Type Journal Article
Textversion author
Kyoto University
Page 2
1
Original Paper for Particle &Particle Systems Characterization
Experimental Study on Powder Flowability Using Vibration Shear Tube Method
M. Imran Zainuddin*, Masatoshi Yasuda*,**, Takehiko Horio**, Shuji Matsusaka**
Abstract
The flowability of powders with different mass median diameters ranging from micrometers
to nanometers was measured using the vibration shear tube method. In the measurement system
used in this study, the powder was discharged through a narrow gap between a vibrating tube
edge and a flat bottom surface, where each particle could experience high shear forces to
overcome the adhesion and friction forces. The vibration amplitude was increased during the
measurement, and the mass of particles discharged was measured at constant time intervals.
From the relationship between the mass flow rate and the vibration acceleration, static and
dynamic properties of the powders were evaluated using the critical vibration acceleration,
characteristic mass flow rate, and gradient of mass flow rate. The correlation between the static
and dynamic properties was studied in detail.
Keywords: flowability, measurement, vibration, shear
* Dr. M. Imran Zainuddin, Masatoshi Yasuda, IMP, 67-20 Ichibu-cho, Ikoma-shi, Nara
630-0222 (Japan).
** Masatoshi Yasuda, Takehiko Horio, Prof.
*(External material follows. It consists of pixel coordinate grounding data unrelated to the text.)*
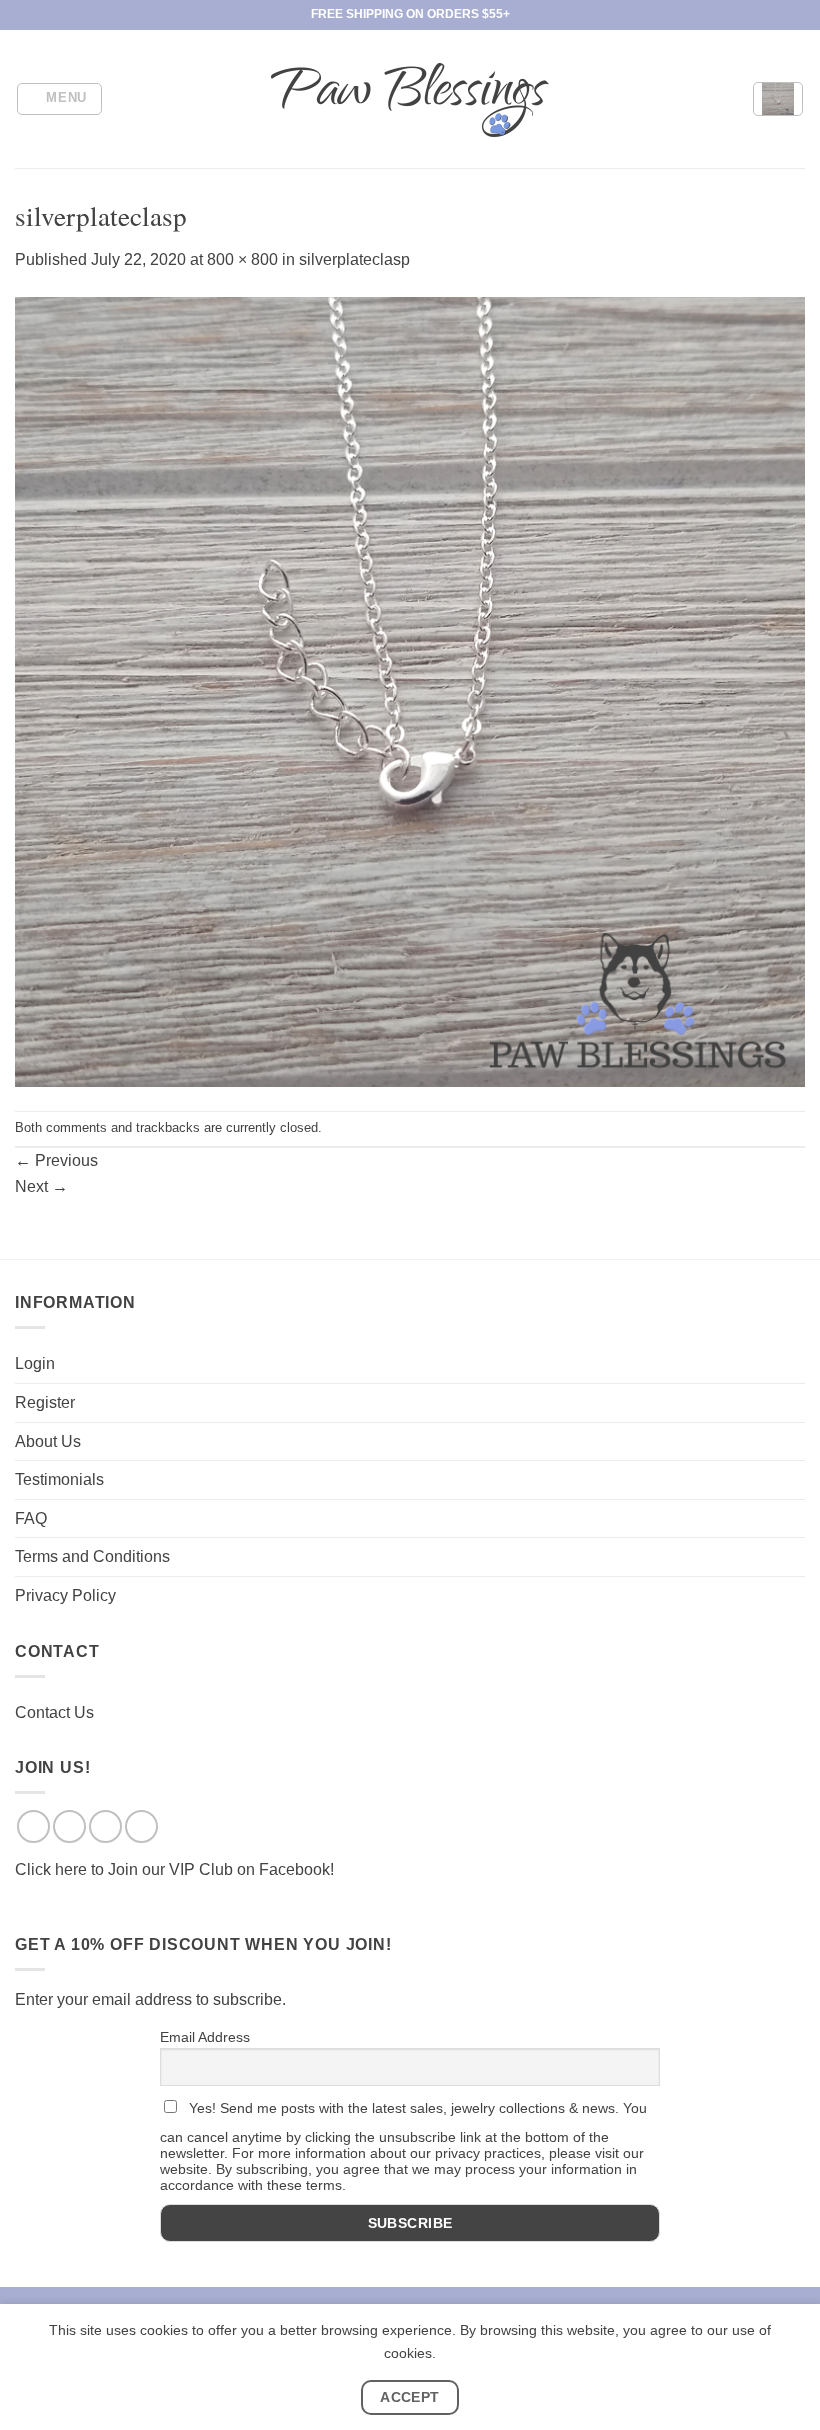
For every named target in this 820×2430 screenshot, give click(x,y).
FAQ (31, 1518)
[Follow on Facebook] (33, 1826)
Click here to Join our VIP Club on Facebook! (174, 1869)
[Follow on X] (105, 1826)
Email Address (205, 2037)
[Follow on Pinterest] (141, 1826)
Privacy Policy (65, 1595)
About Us (48, 1441)
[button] (60, 99)
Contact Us (54, 1712)
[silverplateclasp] (410, 690)
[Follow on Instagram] (69, 1826)
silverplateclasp (354, 259)
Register (45, 1402)
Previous (56, 1160)
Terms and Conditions (92, 1556)
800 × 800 (242, 259)
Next (41, 1186)
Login (35, 1363)
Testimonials (59, 1479)
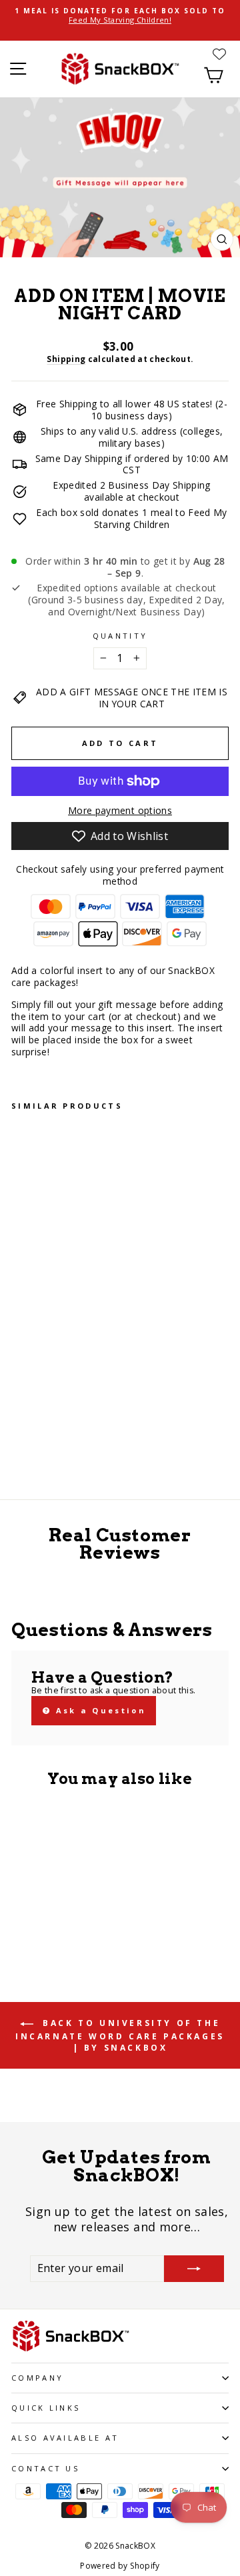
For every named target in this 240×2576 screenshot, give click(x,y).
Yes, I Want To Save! (180, 1324)
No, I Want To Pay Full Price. (180, 1343)
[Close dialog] (233, 1215)
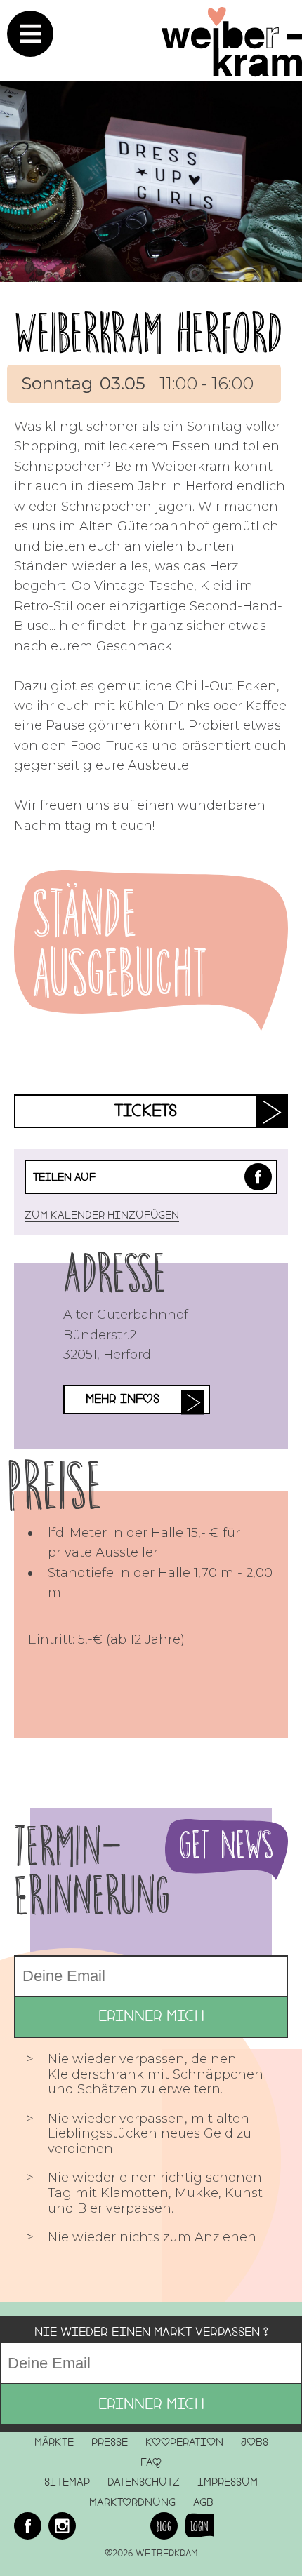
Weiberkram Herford (148, 333)
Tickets (145, 1110)
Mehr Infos (122, 1399)
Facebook (258, 1176)
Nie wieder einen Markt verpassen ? (151, 2332)
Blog (164, 2526)
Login (199, 2526)
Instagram (62, 2526)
Shuji Matsusaka (corresponding author),
Department of Chemical Engineering, Kyoto University, Kyoto 615-8510 (Japan).
E-mail: [email protected]
Page 3
2
1 Introduction
Powders are widely used in various applications involving numerous powder handling
operations, such as storage, feeding, transport, mixing, fluidization, and granulation. In order to
properly perform these operations, it is essential to understand the behavior of particles in each
unit operation. In general, powder flowability is considered to be a key property in evaluating
the stability of a process [1, 2]. The flowability is also important for the development of new
materials and quality control of products as well as for process control.
Much effort has been made to theoretically estimate powder flowability; however, the
estimation is very difficult because there are too many factors. For example, particle size, shape,
surface roughness and density are well known factors [3-5]. Furthermore, the surrounding
conditions such as temperature and humidity also affect the flowability [6, 7]. Therefore, the
most practical way to evaluate the powder flowability is to conduct experimental tests.
In past decades, various evaluation methods have been developed and widely used, e.g.
Carr's method [8], Jenike shear tester [9, 10], and Hall flowmeter [11]. However, these methods
have some disadvantages [12]. Some of them are difficult to carry out, and are not suitable in
terms of stress state. To counter these problems, a ring shear tester [13], an avalanche method
[14], a vibratory feeder method [15], a vibrating capillary method [16-20], a twisted blade
method [21], and an indentation method [22] were proposed.
It is important to use methods appropriate for the actual operation. In fact, particle behavior
greatly depends on the state. For example, particles in a hopper are in a static state if the
particles are settled and there is no motion; however, particles in feeding are in a dynamic state.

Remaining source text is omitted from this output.